What to produce: Output the entire passage on juicing that follows, reproducing every word and punctuation mark without alteration.

**** Reading passage ****

Grinding and crushing fruits and vegetables to be left with only the juice has become a fad for many who believe consuming only the juice is beneficial by way detoxifying or increasing nutrient intake.
In the U.S. alone, cold press juicing is already a multi-billion dollar market, one that is expect to continue growing for years to come.
What are the side effects of juicing? In this instance, there are not necessarily any side effects, just missed-out-on health benefits.
Juicing, as it’s called, is a common household practice that involves stripping the pulp from fruits and vegetables to drink what is left, which is the juice. While supporters of juicing claim it helps improve nutrient absorption or can detoxify, there is no scientific evidence to support those types of claims.
Although not considered a bad practice, juicing is not as good for you as eating the entire fruit and vegetable. One of the important missed-out-on benefits of juicing are the antioxidents. When you strip away the fiber, you also strip away the natural antioxidents found in those fruits and vegetables.
When eaten whole, these antioxidents, which are bound to the fiber of the fruit and vegetables, are released in your digestive system. When you juice, the fiber is separated from the juice and discarded.
Is it better to juice or blend? The bottom line is juicing or consuming only fruit and vegetable juice is not healthier than consuming the entire thing. It can prove beneficial for people who truly dislike eating fruits and vegetables, however, Katherine Zeratsky, R.D., L.D. of Mayo Clinic suggests blending rather than juicing, since with blending, you will still get many of the phytonutrients and fiber benefits.

**** The data ****

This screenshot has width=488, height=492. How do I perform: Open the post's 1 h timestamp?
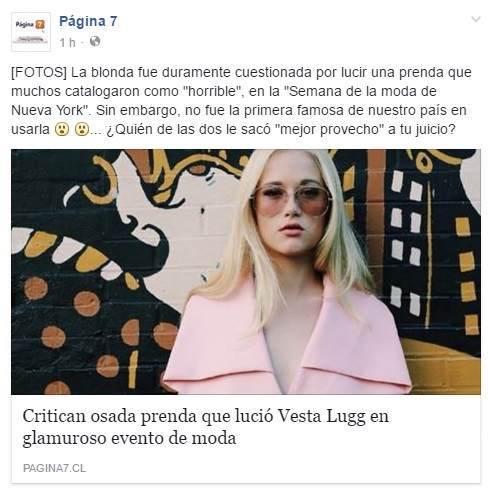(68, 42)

****
**** The data ****

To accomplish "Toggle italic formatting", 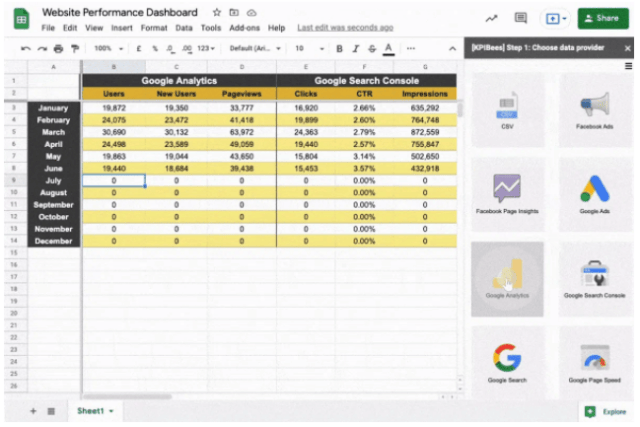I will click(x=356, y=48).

****
**** The data ****

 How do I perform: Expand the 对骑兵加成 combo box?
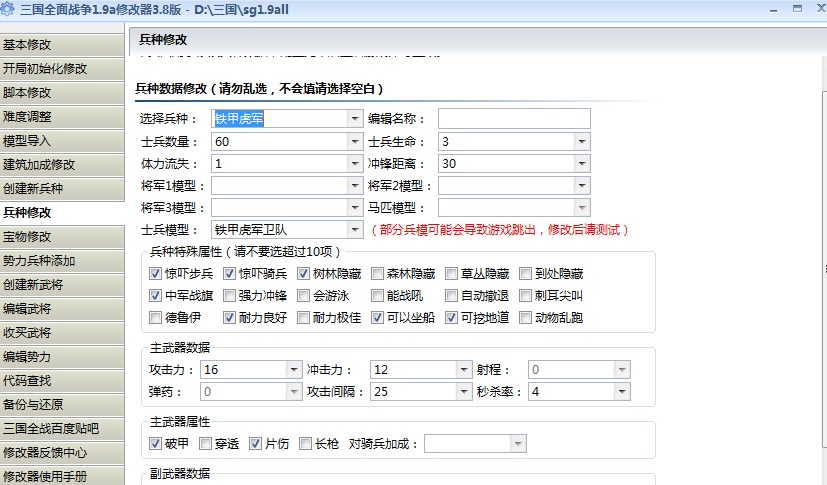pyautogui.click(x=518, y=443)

****

Worked solution:
Grinding and crushing fruits and vegetables to be left with only the juice has become a fad for many who believe consuming only the juice is beneficial by way detoxifying or increasing nutrient intake.
In the U.S. alone, cold press juicing is already a multi-billion dollar market, one that is expect to continue growing for years to come.
What are the side effects of juicing? In this instance, there are not necessarily any side effects, just missed-out-on health benefits.
Juicing, as it’s called, is a common household practice that involves stripping the pulp from fruits and vegetables to drink what is left, which is the juice. While supporters of juicing claim it helps improve nutrient absorption or can detoxify, there is no scientific evidence to support those types of claims.
Although not considered a bad practice, juicing is not as good for you as eating the entire fruit and vegetable. One of the important missed-out-on benefits of juicing are the antioxidents. When you strip away the fiber, you also strip away the natural antioxidents found in those fruits and vegetables.
When eaten whole, these antioxidents, which are bound to the fiber of the fruit and vegetables, are released in your digestive system. When you juice, the fiber is separated from the juice and discarded.
Is it better to juice or blend? The bottom line is juicing or consuming only fruit and vegetable juice is not healthier than consuming the entire thing. It can prove beneficial for people who truly dislike eating fruits and vegetables, however, Katherine Zeratsky, R.D., L.D. of Mayo Clinic suggests blending rather than juicing, since with blending, you will still get many of the phytonutrients and fiber benefits.